Julian Hadschieff, Manager: Es muss heute klar sein, dass jemand mit einer Behinderung alles machen kann. Er kann Politiker werden an obersten Funktionen, er kann Manager, Unternehmer werden. Was weiß ich. - Herr Hanlo mit dem Hanlo Haus... Es gibt so viele gute Beispiele. Vorgestern war der Life-Award in Innsbruck, die Auszeichnung für Menschen mit Handicap, die besondere Leistungen erbracht haben. Tolle Persönlichkeiten, die dort waren! Der Adidas Manager, sehr erfolgreicher, im Rollstuhl. Eine Frau im Rollstuhl, die mit dreißig einen schweren Unfall hatte - einen Autounfall - und sich zum Ziel gesetzt hat, insbesondere Menschen mit Behinderung im Rollstuhl die Selbstverteidigung zu lehren, um sich vor Missbrauch zu schützen. - Hat, glaube ich, den dritten Dan in Karate oder den schwarzen Gürtel Karate. Ist x-fache Professorin, unterrichtet selbst, ist Niederländerin. Oder die Frau Tenberken, glaube ich heißt sie, eine Blinde, die in Tibet Blindenschulen entwickelt hat. Und die mit einer Begeisterung über das spricht, was sie gemeinsam mit ihrem Mann tut, um Menschen zu integrieren, dass es beeindruckend ist für alle, die da im Landestheater mit dabei gesessen sind. Und die es geschafft hat, vom offiziellen China unter die 15 Ausländer gereiht zu werden, die am meisten vom Ausland für die chinesische Gesellschaft getan haben, weil sie die Brailleschrift ins Chinesische transformiert hat. Also, ich denke, es gibt so viele Leuchtfiguren und Lichtgestalten mit Behinderungen, an denen wir uns durchaus aufrichten können.

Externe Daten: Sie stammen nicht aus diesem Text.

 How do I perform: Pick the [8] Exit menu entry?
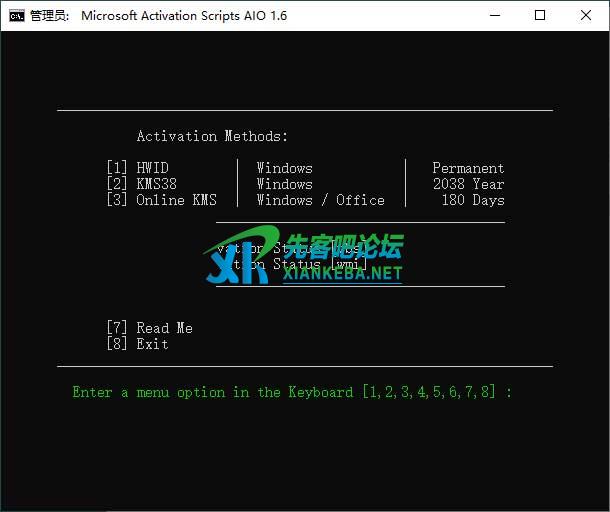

Sprecher: Die Begriffe „behindert“ und „nicht behindert“ würden langsam verschwimmen - davon ist Julian Hadschieff überzeugt. Das Ziel müsse es sein, nicht nur am Arbeitsmarkt, sondern in der gesamten Gesellschaft die nach wie vor bestehenden Barrieren für Behinderte zu beseitigen. Und vor allem die Barrieren, die sich nach wie vor in den Köpfen der Menschen befinden.
Julian Hadschieff, Manager: Und ich denke, wir können auch mit Selbstbewusstsein sagen, dass viele, die nach üblichen Kriterien als nicht behinderte Menschen gelten, sich emotional mindestens so behindert sehen wie wir. Die sich in der Früh, wenn sie aufstehen, in den Spiegel sehen und sagen: Um Himmels Willen, ich hätte so gerne glatte Haare wie die - weiß nicht wer - und ich habe so curly Hair. Oder: Mein Busen ist zu groß, zu klein... Oder: Meine Ohren stehen ab... Oder die emotional keine Freude empfinden können. Das sind Behinderungen im Leben. - Nicht ob ich einen Rollstuhl fahren muss oder nicht. Objektiv mag das schon richtig sein, ich werde halt manche Dinge mit einem Rollstuhl nicht schaffen. Wenn es uns gelingt, in einer Gesellschaft diese Barrieren, die objektiven Barrieren zu reduzieren und es uns insbesonders gelingt, den Menschen zu zeigen, dass die Barriere im Kopf wegkommen muss, dann wird es für die Menschen, die eine Behinderung tatsächlich haben - also besondere Bedürfnisse haben - viel einfacher sein, ein ganz normales Mitglied einer Gesellschaft zu sein, in der Behinderung allerorten da ist. – Bei manchen eben ersichtlicher als bei anderen.
Sprecherin: Sie hörten: Durchblick trotz Sehbehinderung. Ein Porträt des schwer sehbehinderten Topmanagers Julian Hadschieff. Eine Sendung anlässlich der Tagung "Barrierefrei - Karriere frei" am 10. Dezember 2008 in Wien. Von Wolfgang Slapansky.